» Directions
Reproduce the following rows line for line, with no changes.

** START Extracted material **

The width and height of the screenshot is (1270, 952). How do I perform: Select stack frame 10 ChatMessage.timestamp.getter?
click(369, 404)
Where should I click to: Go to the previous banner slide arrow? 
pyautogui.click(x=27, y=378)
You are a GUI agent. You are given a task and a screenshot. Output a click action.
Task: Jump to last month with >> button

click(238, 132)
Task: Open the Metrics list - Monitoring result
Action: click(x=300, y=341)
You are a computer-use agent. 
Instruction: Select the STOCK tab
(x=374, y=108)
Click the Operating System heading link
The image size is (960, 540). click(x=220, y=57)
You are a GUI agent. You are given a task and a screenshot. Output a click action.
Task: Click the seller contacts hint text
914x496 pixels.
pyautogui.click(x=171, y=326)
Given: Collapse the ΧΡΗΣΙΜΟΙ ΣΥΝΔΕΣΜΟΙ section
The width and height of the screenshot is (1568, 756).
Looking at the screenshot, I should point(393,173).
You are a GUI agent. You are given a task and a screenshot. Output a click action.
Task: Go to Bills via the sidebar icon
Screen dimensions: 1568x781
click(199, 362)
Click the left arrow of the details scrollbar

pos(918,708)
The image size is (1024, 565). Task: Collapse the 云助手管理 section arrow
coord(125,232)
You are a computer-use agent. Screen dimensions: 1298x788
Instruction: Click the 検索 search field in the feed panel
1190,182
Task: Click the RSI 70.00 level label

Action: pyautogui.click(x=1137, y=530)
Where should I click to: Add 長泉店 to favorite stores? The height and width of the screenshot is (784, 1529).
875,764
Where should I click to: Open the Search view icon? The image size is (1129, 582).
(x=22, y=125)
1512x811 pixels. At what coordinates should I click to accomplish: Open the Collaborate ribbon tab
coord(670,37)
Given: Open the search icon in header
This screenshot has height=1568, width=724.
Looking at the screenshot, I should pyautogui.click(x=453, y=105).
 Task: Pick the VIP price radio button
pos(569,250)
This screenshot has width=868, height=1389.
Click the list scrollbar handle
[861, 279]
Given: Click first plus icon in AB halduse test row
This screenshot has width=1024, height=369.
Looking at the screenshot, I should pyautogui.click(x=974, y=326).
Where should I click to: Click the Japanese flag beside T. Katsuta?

** END Extracted material **

» The result
The width and height of the screenshot is (1270, 952). How do I perform: Select stack frame 10 ChatMessage.timestamp.getter?
click(369, 404)
Where should I click to: Go to the previous banner slide arrow? 
pyautogui.click(x=27, y=378)
You are a GUI agent. You are given a task and a screenshot. Output a click action.
Task: Jump to last month with >> button

click(238, 132)
Task: Open the Metrics list - Monitoring result
Action: click(x=300, y=341)
You are a computer-use agent. 
Instruction: Select the STOCK tab
(x=374, y=108)
Click the Operating System heading link
The image size is (960, 540). click(x=220, y=57)
You are a GUI agent. You are given a task and a screenshot. Output a click action.
Task: Click the seller contacts hint text
914x496 pixels.
pyautogui.click(x=171, y=326)
Given: Collapse the ΧΡΗΣΙΜΟΙ ΣΥΝΔΕΣΜΟΙ section
The width and height of the screenshot is (1568, 756).
Looking at the screenshot, I should point(393,173).
You are a GUI agent. You are given a task and a screenshot. Output a click action.
Task: Go to Bills via the sidebar icon
Screen dimensions: 1568x781
click(199, 362)
Click the left arrow of the details scrollbar

pos(918,708)
The image size is (1024, 565). Task: Collapse the 云助手管理 section arrow
coord(125,232)
You are a computer-use agent. Screen dimensions: 1298x788
Instruction: Click the 検索 search field in the feed panel
1190,182
Task: Click the RSI 70.00 level label

Action: pyautogui.click(x=1137, y=530)
Where should I click to: Add 長泉店 to favorite stores? The height and width of the screenshot is (784, 1529).
875,764
Where should I click to: Open the Search view icon? The image size is (1129, 582).
(x=22, y=125)
1512x811 pixels. At what coordinates should I click to accomplish: Open the Collaborate ribbon tab
coord(670,37)
Given: Open the search icon in header
This screenshot has height=1568, width=724.
Looking at the screenshot, I should pyautogui.click(x=453, y=105).
 Task: Pick the VIP price radio button
pos(569,250)
This screenshot has width=868, height=1389.
Click the list scrollbar handle
[861, 279]
Given: Click first plus icon in AB halduse test row
This screenshot has width=1024, height=369.
Looking at the screenshot, I should pyautogui.click(x=974, y=326).
Where should I click to: Click the Japanese flag beside T. Katsuta?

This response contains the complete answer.